Co-creation can be applied by any enterprise. Interactions generate value. Wherever there is interaction, there is opportunity for co-creation. Think back to the Quality movement - where wherever there is a process, you (can) apply Quality to it, reducing the variations within the process to create a fixed set of outcomes.

Co-creation is not so much about the process as about the outcome, which is why Quality cultures have a little bit hard time embracing co-creation - because you are actually increasing variation in outcomes and giving freedom and flexibility to people. Co-creation is anti-Six Sigma in that sense.

Given the very nature of citizen services, for example, co-creation seems inevitable. Have you seen government/ public sector interest in the co-creation model?

There is a lot of potential in the public sector.  Representative democracy is government elected by the citizens, so the people are already involved. Public-private-social multi-sector co-creation has huge potential.

No one country is ahead in the co-creation adoptation curve. Various people within various government agencies are recognizing the value propositions of co-creation, and championing co-creation within their departments. Let me focus on three countries.

Brazil - Brazil has some history of co-creation. Participatory budgeting was first introduced in the city of Porto Alegre. They are going to the host the soccer World Cup (in 2014), and the Olympics (in 2016). The country is now saying we are going to be investing in all this infrastructure, lets see how we can do this using the co-creation framework so we can minimize conflicts and maximize value. I am working with the Brazilian government through one of its agencies on this.

United States - I am involved with a council for inter-agency cooperation in Washington D.C. The agency is using co-creation principles to get the needle moving in positive direction on cooperation and collaboration. President Obama is a classic example of how grassroots social media can be used effectively. Though he inherited this whole recession, among other things, Obama had promised an open government, transparency and collaboration. Take this portal www.recovery.gov for example, where the Obama government is trying to share information on where the stimulus is going, and the impact of this money at local levels.

India - I am involved with a co-creative initiative on building a highway from the airport. There are some twenty stakeholders like the Pune Development Authority, companies like TCS, Infosys, and Wipro, the police and security in the area, and so on, involved in the project. It involves an amazing amount of complexity. Even widening the road by a few meters is not easy, because of issues like land acquisition. Now, some people in the public sector may not be thinking like the private sector. People from the private sector told me quite candidly they do not understand challenges in the public sector (like land acquisition). The question is, how can we build a platform where people from such diverse backgrounds can connect. In India there is also a lot of movement towards transparency in service delivery, where the citizens themselves are getting involved as the cost of building websites are getting down. 

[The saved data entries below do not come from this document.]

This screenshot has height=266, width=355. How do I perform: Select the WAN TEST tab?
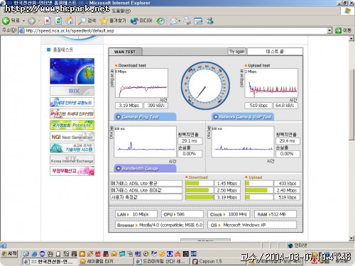(x=125, y=52)
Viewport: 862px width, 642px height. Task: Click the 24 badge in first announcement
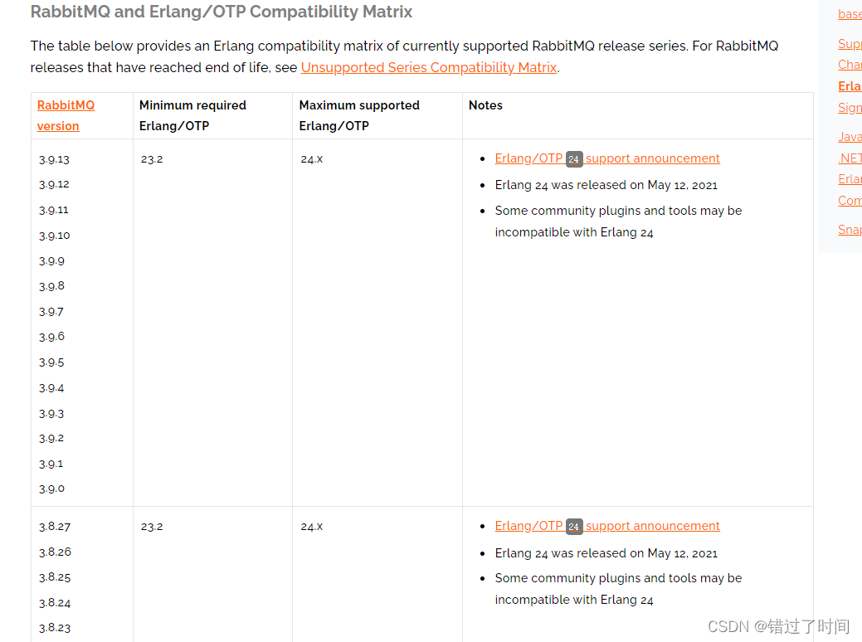click(x=574, y=159)
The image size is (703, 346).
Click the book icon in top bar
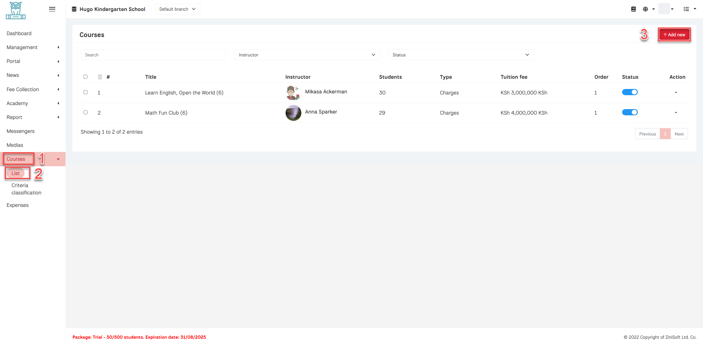(633, 9)
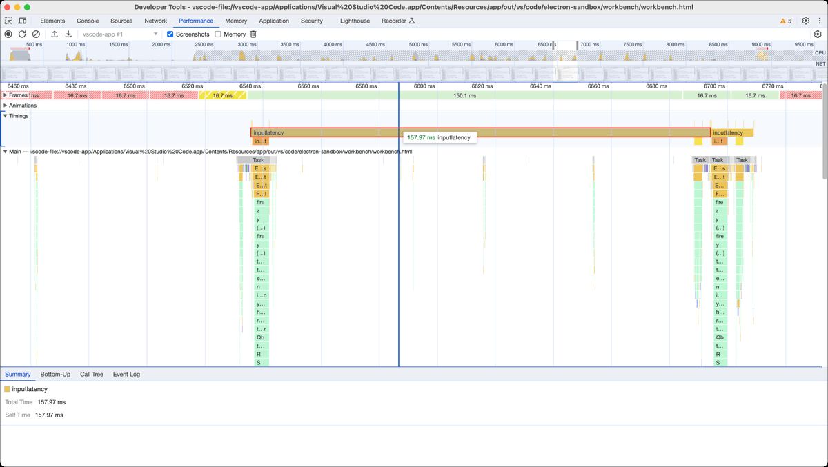
Task: Switch to the Network panel tab
Action: click(x=155, y=21)
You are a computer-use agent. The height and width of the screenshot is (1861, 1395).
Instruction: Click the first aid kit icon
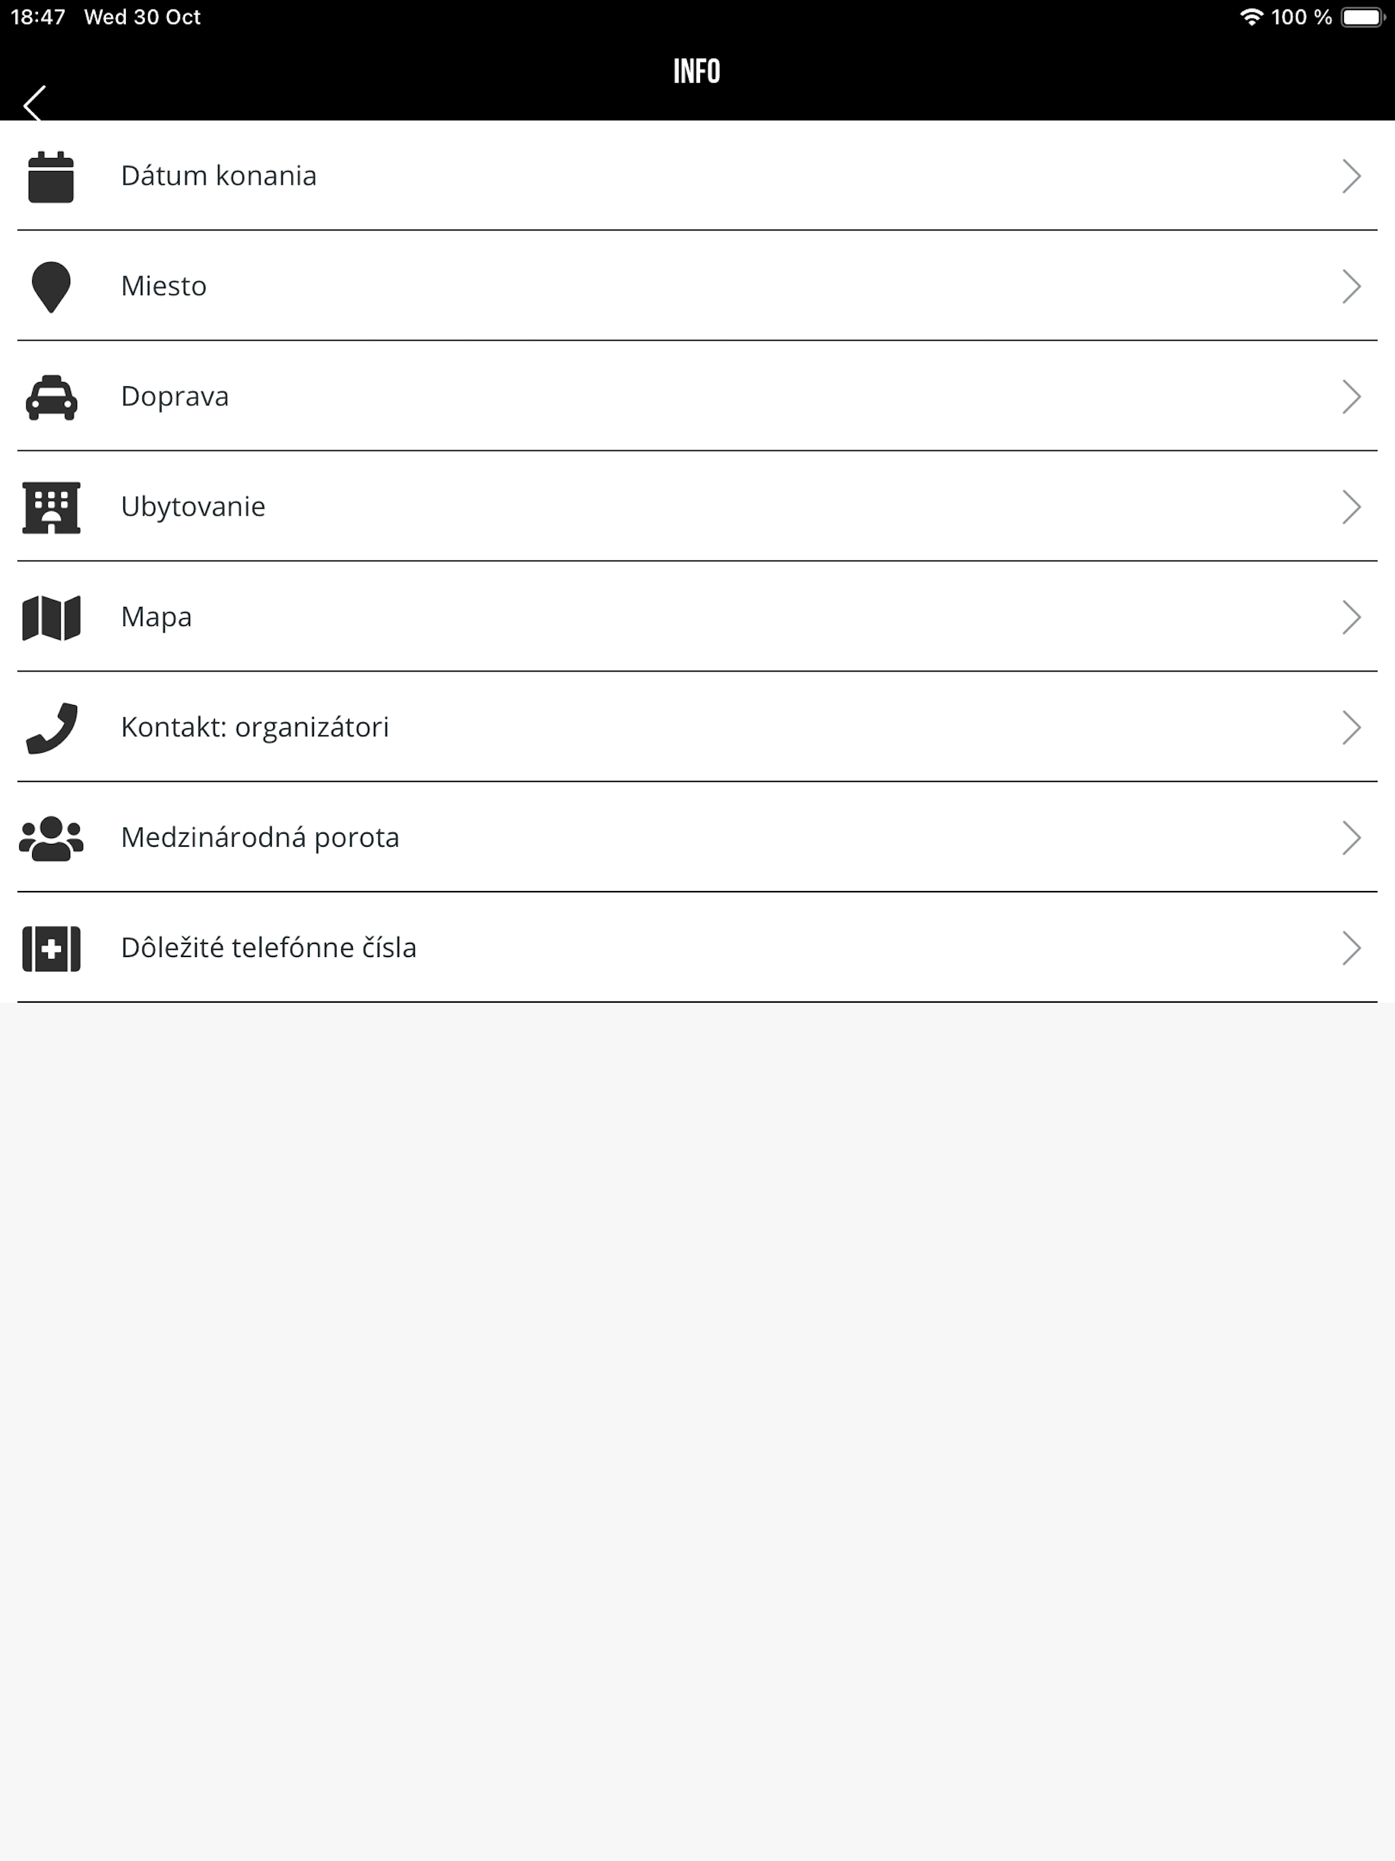tap(51, 948)
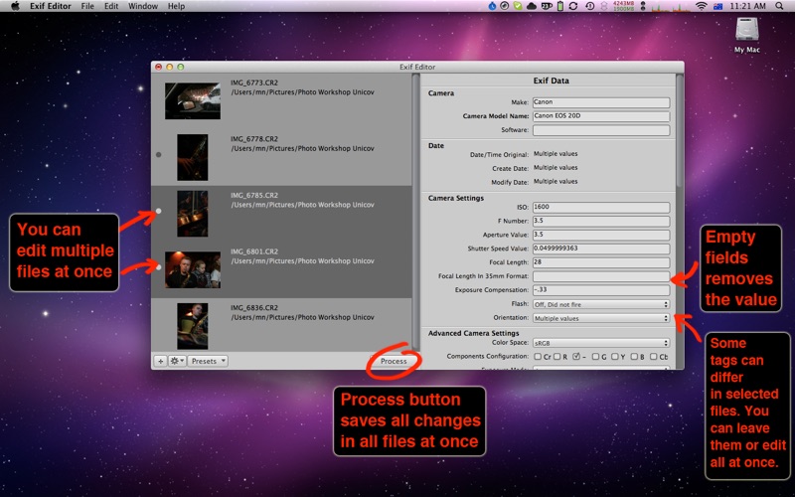This screenshot has height=497, width=795.
Task: Open the Color Space sRGB dropdown
Action: coord(600,342)
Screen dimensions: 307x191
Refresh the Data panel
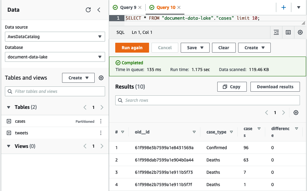pyautogui.click(x=88, y=10)
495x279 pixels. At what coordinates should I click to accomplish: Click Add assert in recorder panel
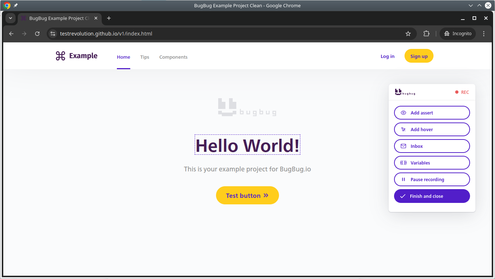tap(432, 113)
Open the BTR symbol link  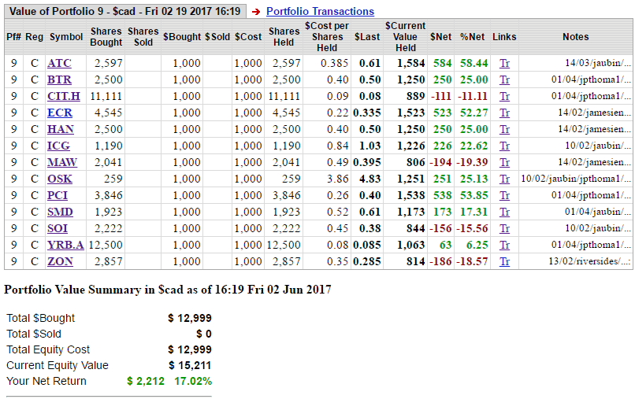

Could you share with us some Indian case studies of enterprises using the co-creation model?

ITC e-chaupal is a good example. Its business model wasn’t co-creative per se, but for it to function effectively there are a lot of co-creative interactions behind the scene. I was talking to Vindi Banga (the ex-CEO of Hindustan Lever) some days back, and he was talking about the Unilever co-creation global drive, that spread from India to Asia, to worldwide. Sunsilk uses co-creation in the formulation of its shampoos, and has a social networking initiative as well.

ABB India has a triple bottom line focus, and is bringing innovative solutions to villagers in Rajasthan as part of their corporate social responsibility (CSR) initiative. They are engaging the government and the villagers in electricity generation through solar photovoltaic (SPV) panels.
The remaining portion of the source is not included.